Title: Registration of CT and MR image in multi-resolution framework using embedded entropy and feature fusion

Authors: Sunita Samant; Pradipta Kumar Nanda; Ashish Ghosh; Subhaluxmi Sahoo; Adya Kinkar Panda

Addresses: Image and Video Analysis Laboratory, Department of Electronics and Communication Engineering, ITER, Siksha 'O' Anusandhan, Deemed to be University, Bhubaneswar, India ' Image and Video Analysis Laboratory, Department of Electronics and Communication Engineering, ITER, Siksha 'O' Anusandhan, Deemed to be University, Bhubaneswar, India ' Machine Intelligence Unit, Indian Statistical Institute, Kolkata, India ' Image and Video Analysis Laboratory, Department of Electronics and Communication Engineering, ITER, Siksha 'O' Anusandhan, Deemed to be University, Bhubaneswar, India ' Department of Radiology, Institute of Medical Science, Siksha 'O' Anusandhan, Deemed to be University, Bhubaneswar, India

Abstract: In this paper, a new scheme for the registration of brain CT and noisy MR images is proposed in a multi-resolution framework based on the notions of embedded entropy and nonlinear combination of the mutual information (MI) corresponding to Renyi's and Tsallis entropy.
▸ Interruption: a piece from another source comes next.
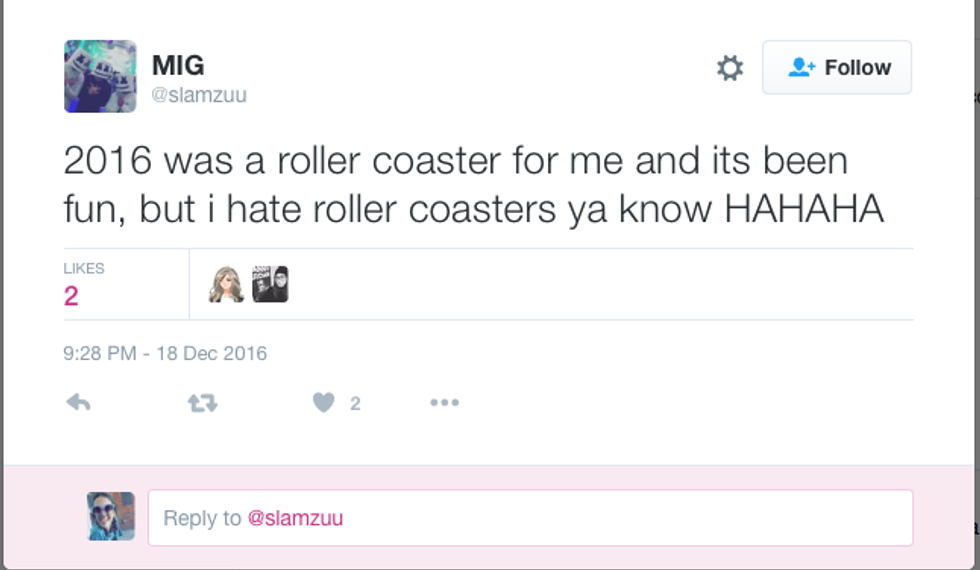Open the blonde-haired liker's avatar

coord(225,284)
Gabor and Sobel's features are fused probabilistically and the registration is carried out in fused feature space. The weights for the fusion of the two distributions are obtained using the Bhattacharyya distance as the similarity measure. Registration parameter is obtained at different resolutions by maximising the combined mutual information obtained at different resolutions. The proposed algorithm is tested with the real patient data obtained from Retrospective Image Registration Evaluation (RIRE) database. It is found that the optimum registration parameter obtained at a low resolution of (64 × 64) has high accuracy. The proposed scheme exhibits improved performance as compared to other existing algorithms.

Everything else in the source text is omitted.